The event, that is intended to be “memorable and exceptionally fun”, will feature a DJ workshop and an educational session at Radio House on Shirley Street on this Saturday beginning at 12noon.
Children who are part of the Freedom Kids programme will participate in arts and crafts activities as well as get an opportunity to learn and exercise their disc jockey skills.
“We wanted to do something special that would be fun for the kids and bring awareness. There will be about 12 children with their parents. They will also be doing arts and crafts and have lunch in our lobby,” said radio personality J J McKenzie.
“Xtra Large, DJ Tank, DJ Fines and Xcitement – who’s coming off vacation to help out – have volunteered to host the DJ workshop. We will break the kids up into groups. While one group is doing the DJ workshop, the other groups will be doing arts and crafts.”
Entertainers like Bahamian Tre, Fadda Fredand Spicy Dee will also be in on hand to make sure the event is as fun as possible for the kids.
“It is important that we use this as an opportunity to bring awareness about childhood cancer in the Bahamas. But our main focus is to make this a memorable and exceptionally fun day for them,” said Ms McKenzie.
Freedom Kids is a social, support and education programme for kids with cancer or sickle cell disease under the Cancer Society of the Bahamas and sponsored by Lyford Cay Foundation.

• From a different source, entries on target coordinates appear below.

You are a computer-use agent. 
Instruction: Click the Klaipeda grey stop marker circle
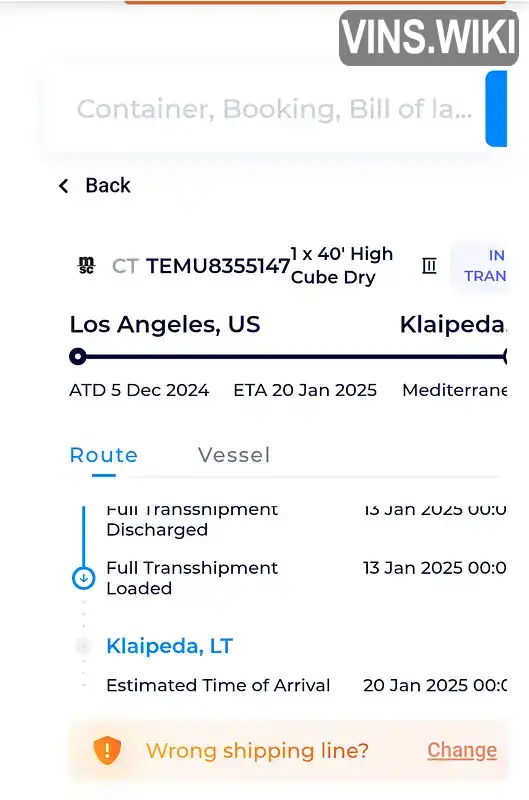pos(83,646)
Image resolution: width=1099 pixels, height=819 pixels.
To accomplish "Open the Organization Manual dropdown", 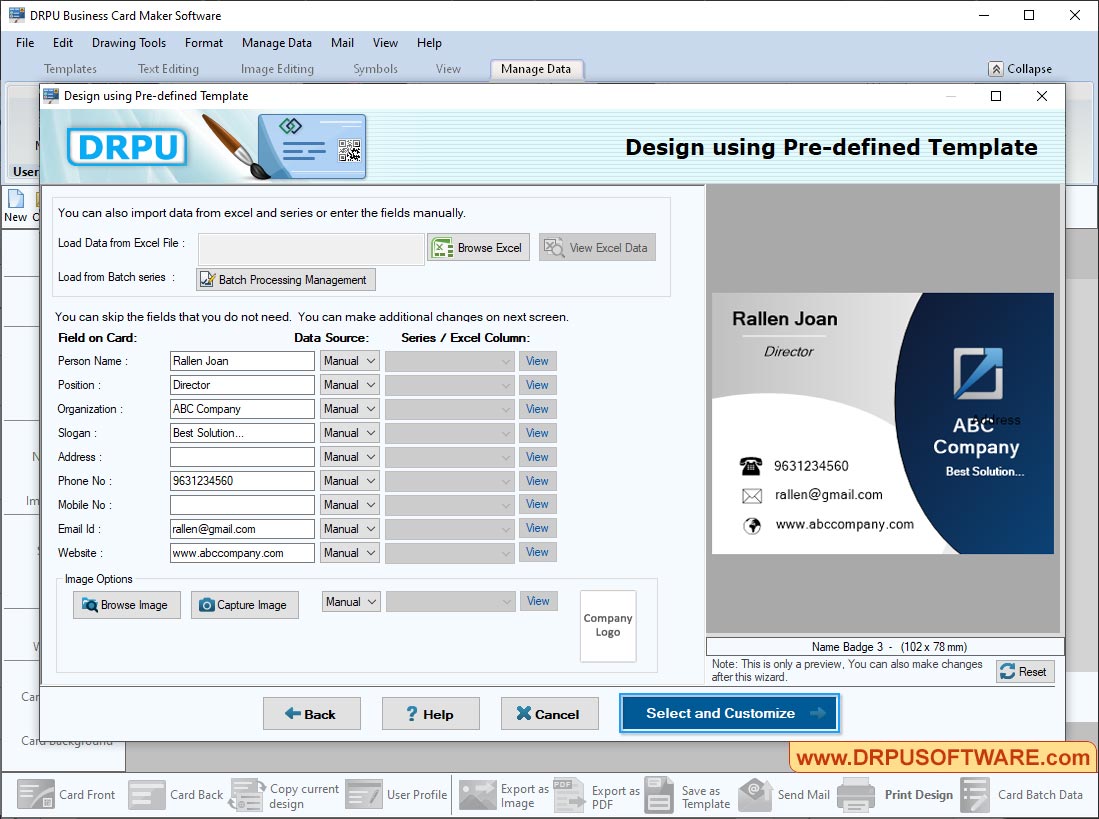I will (349, 409).
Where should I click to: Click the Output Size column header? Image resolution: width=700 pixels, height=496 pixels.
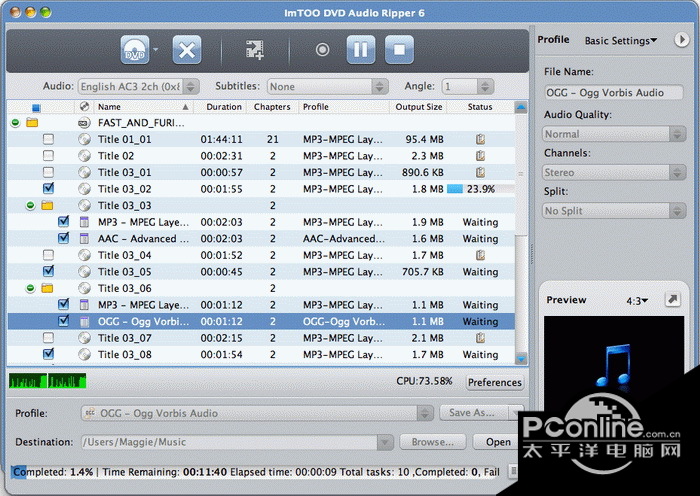pos(418,107)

Melissa Major, the programme’s coordinator, told Tribune Health that the aim of Freedom Kids is to provide ongoing and practical hands-on support for the children while offering support to their parents at the same time.
“Every year the Cancer Society hosts a Christmas party for the kids and this event is an extension of that. We thought it necessary to do it,” said Ms Major.
“We have a register of over 100 kids in the programme and on any given time we can have between 12 to 30 kids that come out on a monthly basis along with their parents.
“But the workshop in conjunction with 100 Jamz is kind of two-fold. We allow the kids to come here and be kids...With them having ongoing hospital visits, and always being told that they should not eat this or that, or being told that they cannot do certain things, we just wanted them to get together and have fun,” she told Tribune Health.
And the fun day also has another purpose.
“We also take the opportunity to educate them on healthy lifestyle choices, the importance of physical activity and we talk to their parents about medical management and what it is to have a child with a long-term illness. There is also a counselling and support initiative that we provide for parents as well,” said Ms Major.